The graph shows the number of minutes studied by both Asha (black bar) and Sasha (grey bar) in one week. On the average, how many more minutes per day did Sasha study than Asha?
$\textbf{(A)}\ 6\qquad\textbf{(B)}\ 8\qquad\textbf{(C)}\ 9\qquad\textbf{(D)}\ 10\qquad\textbf{(E)}\ 12$
$\textbf{A}$
The differences of study time each day are 10, -10, 20, 30, and -20 minutes. So the average is $\dfrac{10-10+20+30-20}{5}=6$ minutes.
Angie, Bridget, Carlos, and Diego are seated at random around a square table, one person to a side. What is the probability that Angie and Carlos are seated opposite each other?
$\textbf{(A) } \dfrac14 \qquad\textbf{(B) } \dfrac13 \qquad\textbf{(C) } \dfrac12 \qquad\textbf{(D) } \dfrac23 \qquad\textbf{(E) } \dfrac34$
$\textbf{B}$
When the position of Angie is fixed, Carlos can be on the left side, on the right side, or on the opposite of Angie. Hence, the probability that Angie and Carlos are seated opposite each other is $\dfrac13$.
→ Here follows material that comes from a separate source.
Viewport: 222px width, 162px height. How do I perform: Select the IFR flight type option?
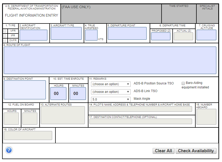pos(4,35)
Two congruent squares, $ABCD$ and $PQRS$, have side length $15$. They overlap to form the $15$ by $25$ rectangle $AQRD$ shown. What percent of the area of rectangle $AQRD$ is shaded?
$\textbf{(A)}\ 15\qquad\textbf{(B)}\ 18\qquad\textbf{(C)}\ 20\qquad\textbf{(D)}\ 24\qquad\textbf{(E)}\ 25$
$\textbf{C}$
The length of $\overline{BP}=\overline{AB}+\overline{PQ}-\overline{AQ}=15+15-25=5$. So the ratio of the area of rectangle $PBCS$ to $AQRD$ is $\overline{BP}:\overline{AQ}=5:25=20\%$.
There are $270$ students at Colfax Middle School, where the ratio of boys to girls is $5 : 4$. There are $180$ students at Winthrop Middle School, where the ratio of boys to girls is $4 : 5$. The two schools hold a dance and all students from both schools attend. What fraction of the students at the dance are girls?
$\textbf{(A) } \dfrac7{18} \qquad\textbf{(B) } \dfrac7{15} \qquad\textbf{(C) } \dfrac{22}{45} \qquad\textbf{(D) } \dfrac12 \qquad\textbf{(E) } \dfrac{23}{45}$
$\textbf{C}$
The total number of students in the two middle schools is $270+180=450$, while the number of girls is $270\times\dfrac49+180\times\dfrac59=220$. So the ratio is $\dfrac{220}{450}=\dfrac{22}{45}$.
How many digits are in the product $4^5 \cdot 5^{10}$?
$\textbf{(A) } 8 \qquad\textbf{(B) } 9 \qquad\textbf{(C) } 10 \qquad\textbf{(D) } 11 \qquad\textbf{(E) } 12$
$\textbf{D}$
\[4^5 \cdot 5^{10} = 2^{10} \cdot 5^{10} = 10^{10}.\]
That is one $1$ followed by ten $0$'s, which is $11$ digits.
Let $A$ be the area of the triangle with sides of length $25, 25$, and $30$. Let $B$ be the area of the triangle with sides of length $25, 25,$ and $40$. What is the relationship between $A$ and $B$?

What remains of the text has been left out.